**EXERCISE PROMPT:** The whole listing, repeated exactly, is what this task asks for.

**RECORDS SUPPLIED:**
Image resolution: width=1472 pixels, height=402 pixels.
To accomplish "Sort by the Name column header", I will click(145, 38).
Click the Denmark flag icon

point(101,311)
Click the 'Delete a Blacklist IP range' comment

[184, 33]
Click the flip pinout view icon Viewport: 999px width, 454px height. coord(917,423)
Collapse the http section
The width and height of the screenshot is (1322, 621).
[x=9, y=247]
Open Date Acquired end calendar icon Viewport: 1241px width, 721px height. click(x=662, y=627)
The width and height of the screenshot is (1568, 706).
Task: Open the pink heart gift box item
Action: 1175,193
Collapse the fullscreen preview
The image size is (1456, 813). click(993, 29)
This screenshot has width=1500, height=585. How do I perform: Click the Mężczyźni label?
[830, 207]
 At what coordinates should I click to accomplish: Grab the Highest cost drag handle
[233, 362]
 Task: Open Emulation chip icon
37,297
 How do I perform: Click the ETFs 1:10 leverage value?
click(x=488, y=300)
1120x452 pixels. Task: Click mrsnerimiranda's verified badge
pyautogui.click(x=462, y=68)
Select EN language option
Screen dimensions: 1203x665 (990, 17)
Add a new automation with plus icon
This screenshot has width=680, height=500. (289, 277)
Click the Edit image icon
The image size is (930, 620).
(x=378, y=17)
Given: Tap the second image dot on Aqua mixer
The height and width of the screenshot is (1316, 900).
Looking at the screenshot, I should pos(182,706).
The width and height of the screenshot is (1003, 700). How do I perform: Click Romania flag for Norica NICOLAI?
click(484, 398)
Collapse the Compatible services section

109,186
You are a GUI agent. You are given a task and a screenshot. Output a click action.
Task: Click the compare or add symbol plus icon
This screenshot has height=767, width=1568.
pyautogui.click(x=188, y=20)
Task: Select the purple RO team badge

**SOLUTION:**
Image resolution: width=1472 pixels, height=402 pixels.
To accomplish "Sort by the Name column header", I will click(145, 38).
Click the Denmark flag icon

point(101,311)
Click the 'Delete a Blacklist IP range' comment

[184, 33]
Click the flip pinout view icon Viewport: 999px width, 454px height. coord(917,423)
Collapse the http section
The width and height of the screenshot is (1322, 621).
[x=9, y=247]
Open Date Acquired end calendar icon Viewport: 1241px width, 721px height. click(x=662, y=627)
The width and height of the screenshot is (1568, 706).
Task: Open the pink heart gift box item
Action: 1175,193
Collapse the fullscreen preview
The image size is (1456, 813). click(993, 29)
This screenshot has width=1500, height=585. How do I perform: Click the Mężczyźni label?
[830, 207]
 At what coordinates should I click to accomplish: Grab the Highest cost drag handle
[233, 362]
 Task: Open Emulation chip icon
37,297
 How do I perform: Click the ETFs 1:10 leverage value?
click(x=488, y=300)
1120x452 pixels. Task: Click mrsnerimiranda's verified badge
pyautogui.click(x=462, y=68)
Select EN language option
Screen dimensions: 1203x665 (990, 17)
Add a new automation with plus icon
This screenshot has width=680, height=500. (289, 277)
Click the Edit image icon
The image size is (930, 620).
(x=378, y=17)
Given: Tap the second image dot on Aqua mixer
The height and width of the screenshot is (1316, 900).
Looking at the screenshot, I should pos(182,706).
The width and height of the screenshot is (1003, 700). How do I perform: Click Romania flag for Norica NICOLAI?
click(484, 398)
Collapse the Compatible services section

109,186
You are a GUI agent. You are given a task and a screenshot. Output a click action.
Task: Click the compare or add symbol plus icon
This screenshot has height=767, width=1568.
pyautogui.click(x=188, y=20)
Task: Select the purple RO team badge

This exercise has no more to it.